You do not have to use crate forever. You can use it until the dog has learned to not be housebroken while you are gone. You should always keep the puppy in the crate for as short a time as possible. A recommended guide to follow is:
- 9-10 weeks old puppy, 30-60 minutes
- 11-14 weeks old, 1-3 hours
- 15-16 weeks old, 3-4 hours
- Older than 17 weeks, 4-5 hours
The main purpose of crate training puppies is to teach your young dog to accept and treat their crate as their home. They will learn to feel safe and secure in the crate and they can also be safely transported when needed. Crate training puppies is mainly done as a method of house-training.

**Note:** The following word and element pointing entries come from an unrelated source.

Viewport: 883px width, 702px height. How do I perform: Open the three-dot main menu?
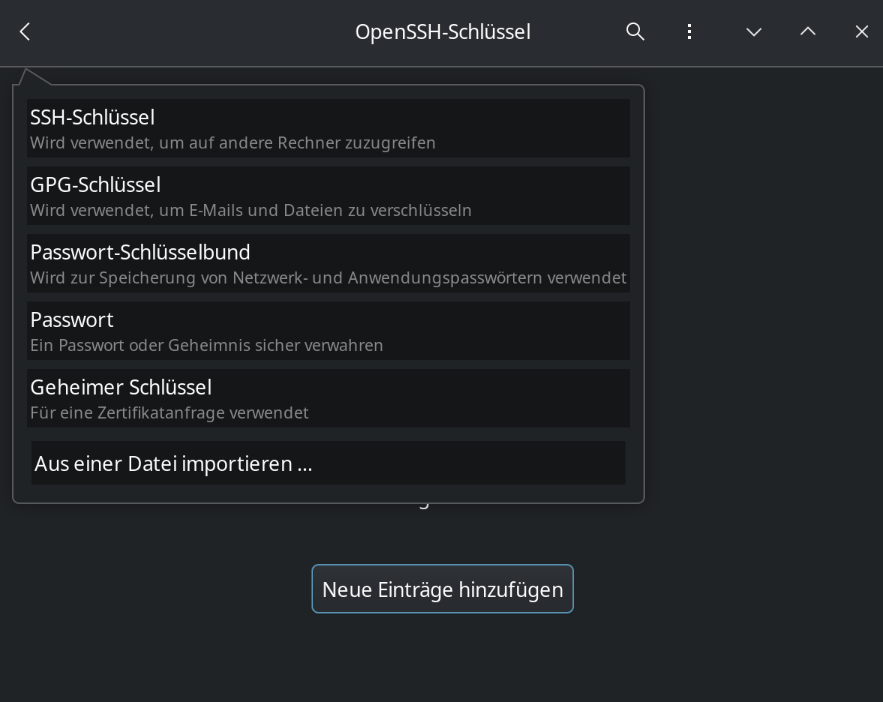(x=689, y=32)
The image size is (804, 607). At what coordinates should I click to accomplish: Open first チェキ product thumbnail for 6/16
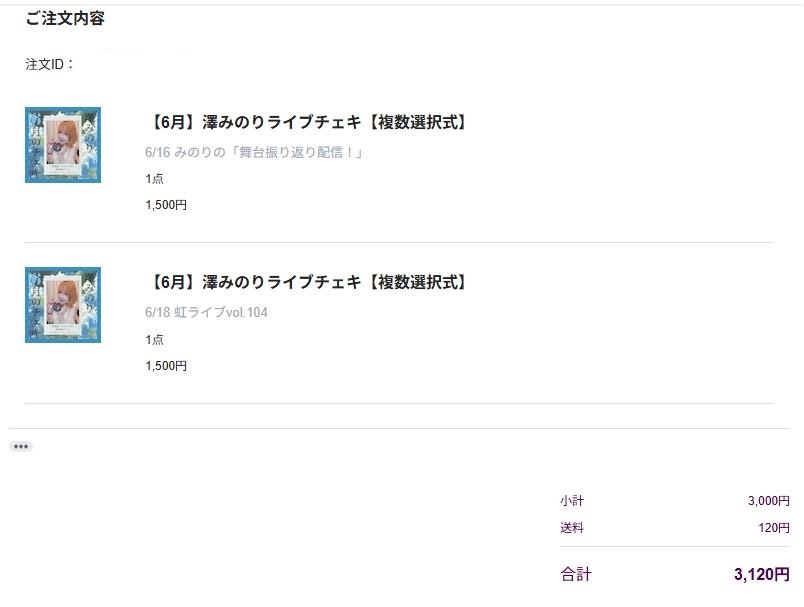63,145
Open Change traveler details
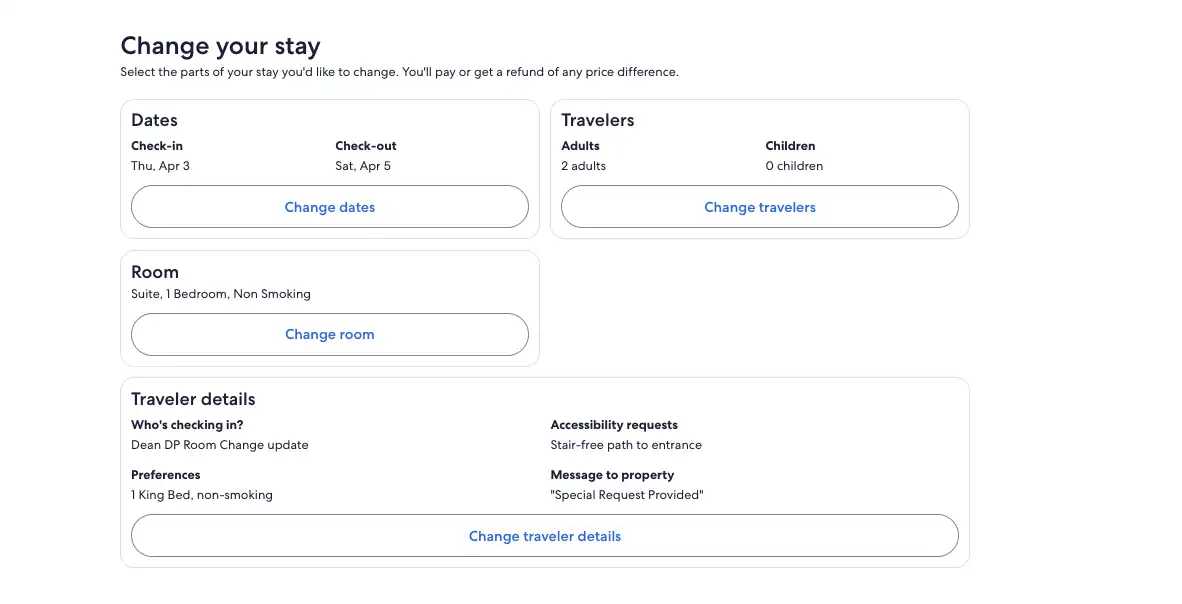Image resolution: width=1182 pixels, height=604 pixels. point(545,536)
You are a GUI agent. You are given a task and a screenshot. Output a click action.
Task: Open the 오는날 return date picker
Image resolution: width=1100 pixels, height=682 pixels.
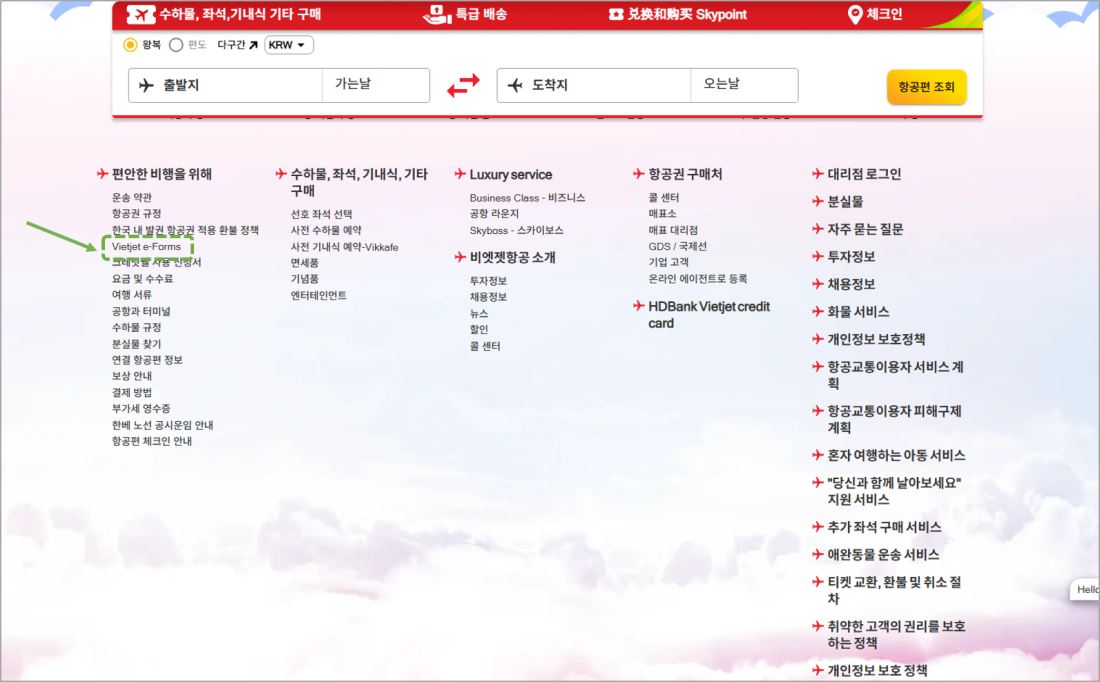(743, 85)
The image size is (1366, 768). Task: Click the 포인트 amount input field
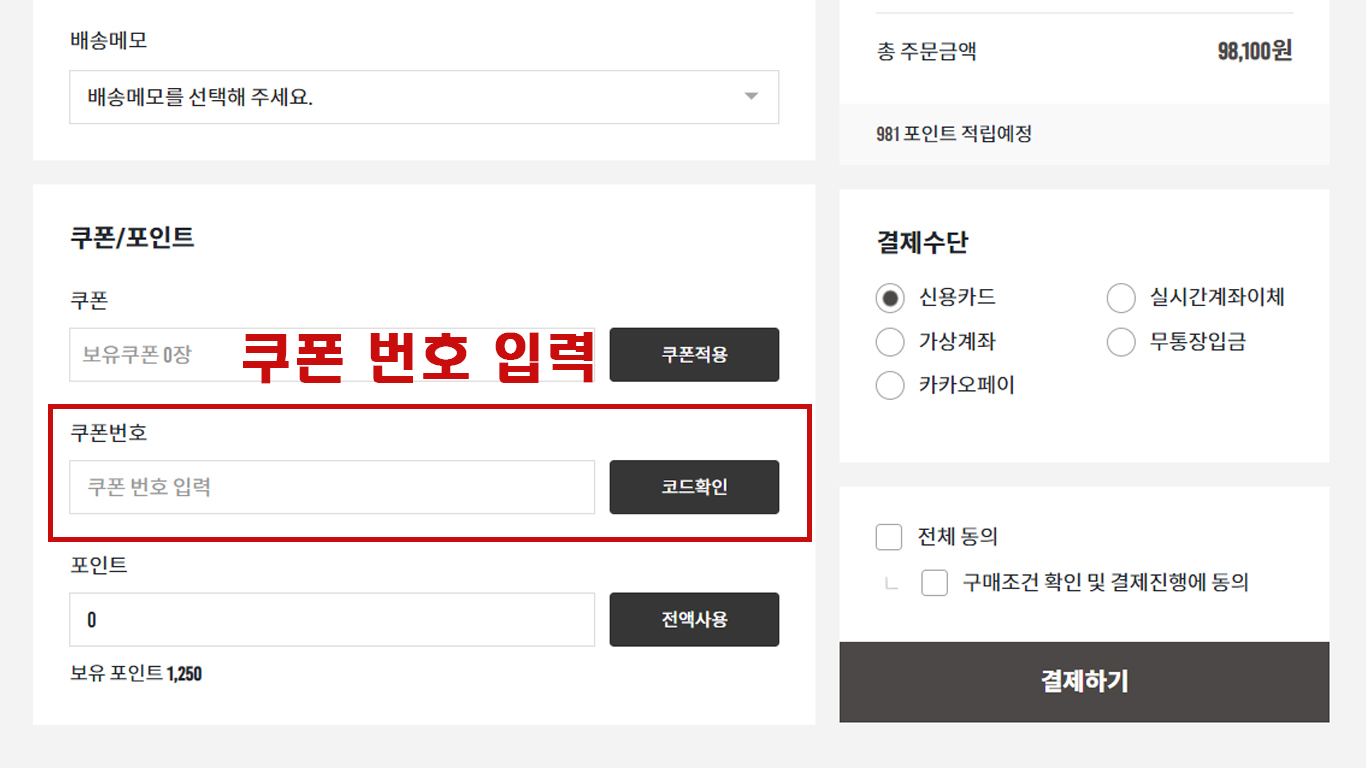coord(332,620)
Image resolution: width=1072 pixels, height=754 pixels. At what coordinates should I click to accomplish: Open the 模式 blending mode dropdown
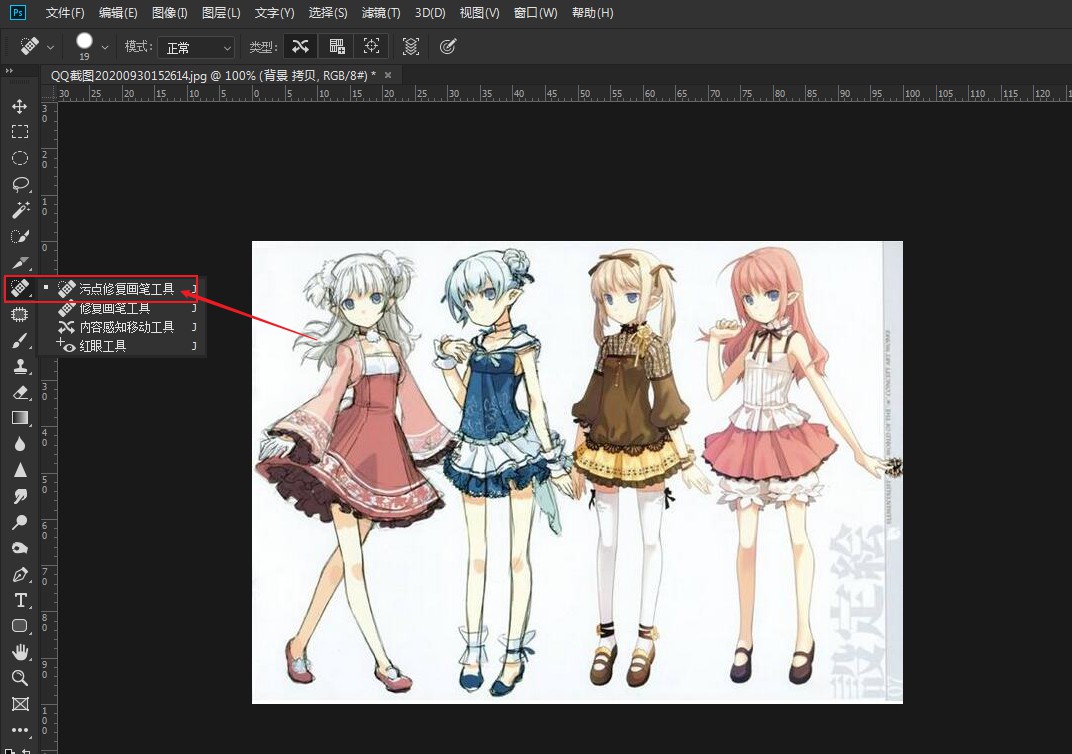tap(196, 46)
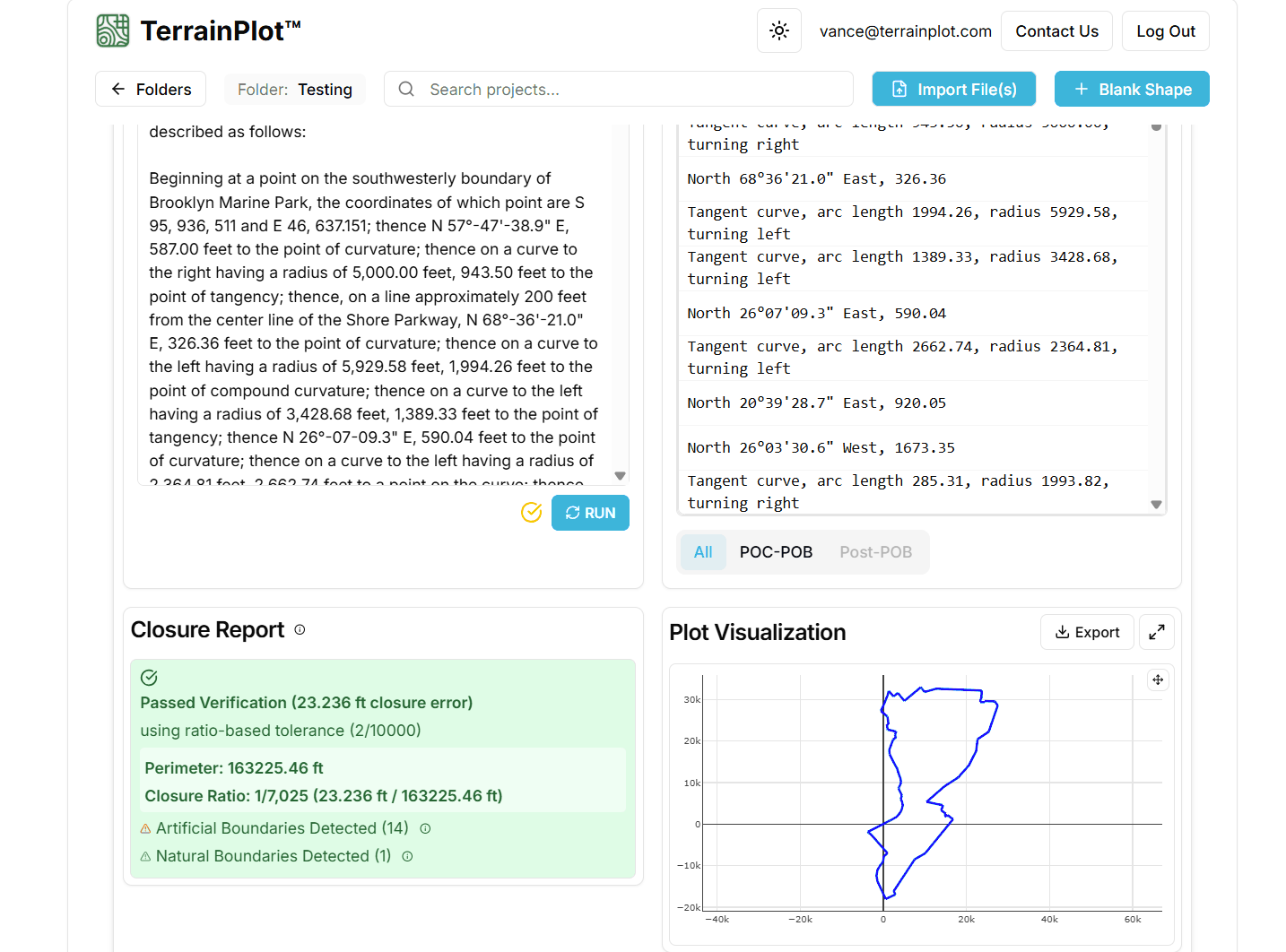Click Artificial Boundaries info icon

426,828
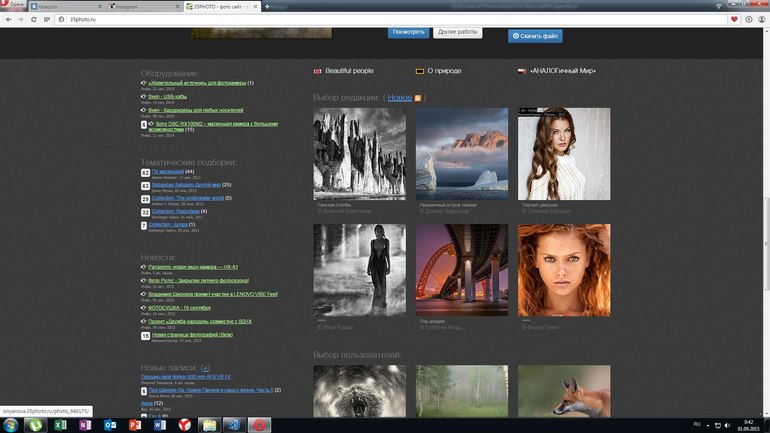Launch Outlook from the taskbar
Screen dimensions: 770x433
[109, 425]

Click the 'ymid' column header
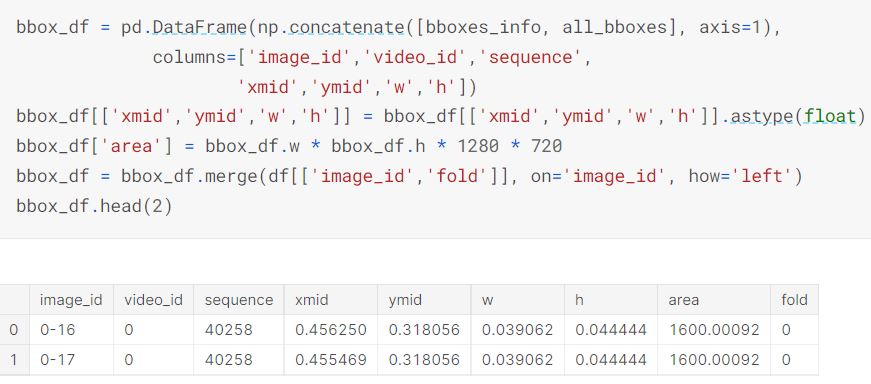click(424, 300)
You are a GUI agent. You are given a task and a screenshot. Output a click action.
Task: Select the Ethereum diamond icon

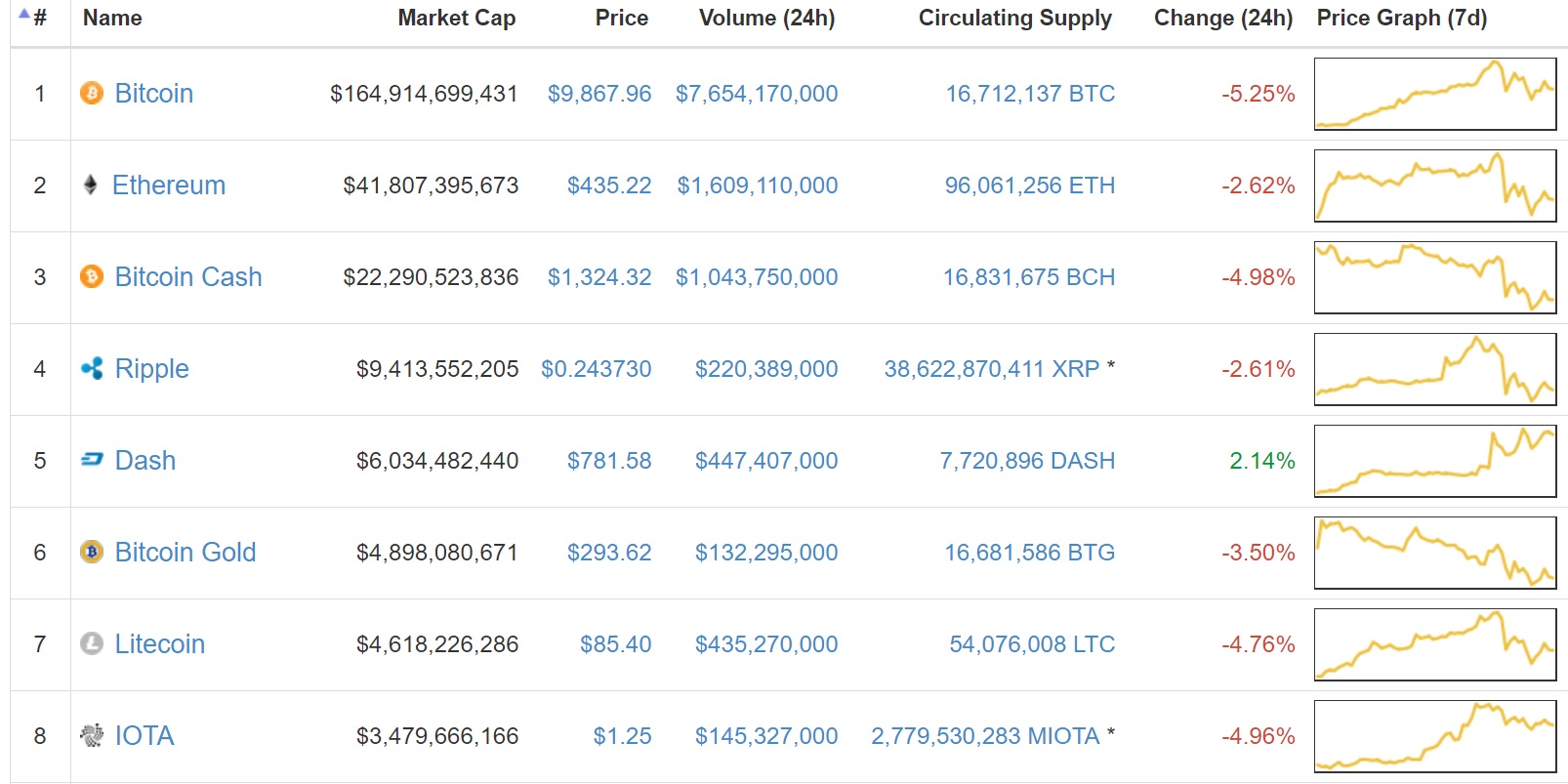[91, 185]
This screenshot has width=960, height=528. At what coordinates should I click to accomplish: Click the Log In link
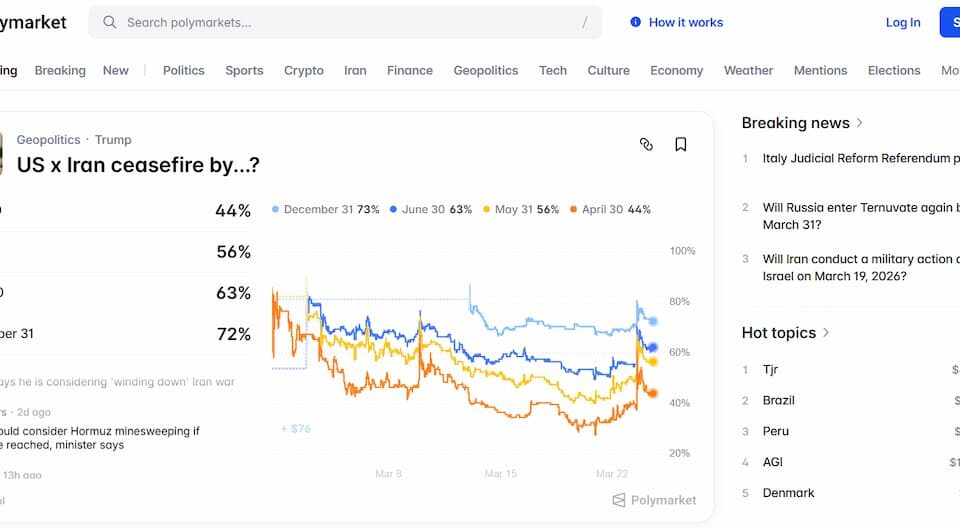pos(903,23)
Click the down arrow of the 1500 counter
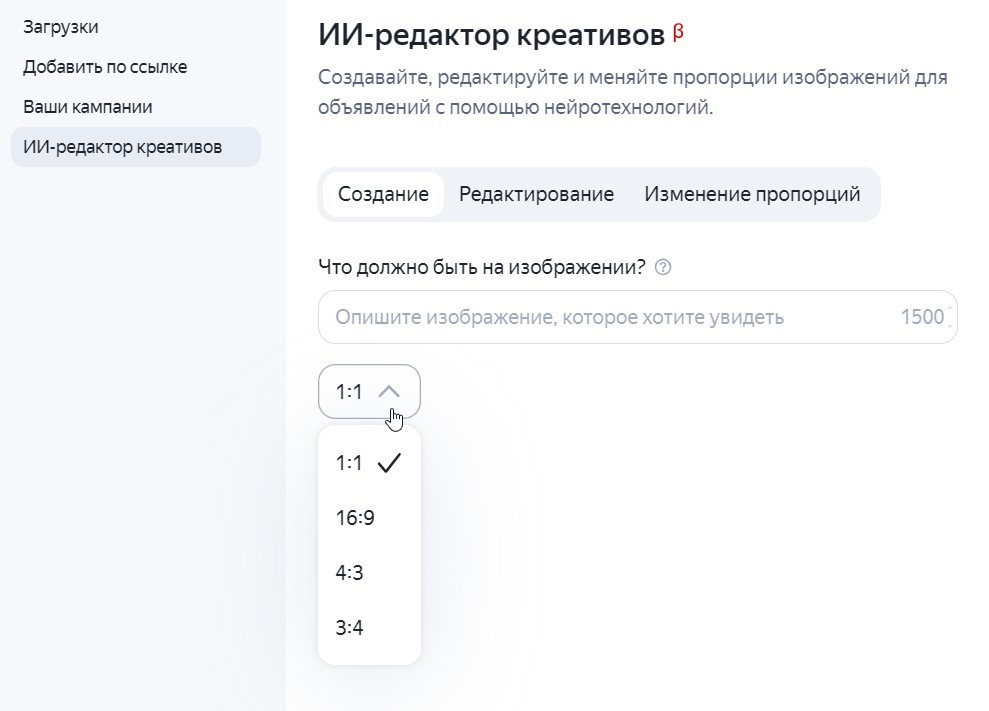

You can use the crate while playing with the dog and also while feeding so they will associate it with fun and enjoyable things while crate training puppies, all this will help the dog feel less afraid or stressed with the feeling of being locked up, eventually when they get used to it they will be able to stay in the crate for longer periods of time and also sleep in the crate without a problem. This is great if your dog is causing a lot of damage around the house when left alone. It is also important during crate training to create a calm and relaxed atmosphere, your pet will find it easier to adapt and feel safe and secure without being forced to do something and they will accept the crate easier.
Crate training puppies is quite similar to potty training and it is one of the ultimate methods used to help your pet develop good behavior from the very start. This is when dogs generally learn to have their own space in the house especially when they want quiet time or nap.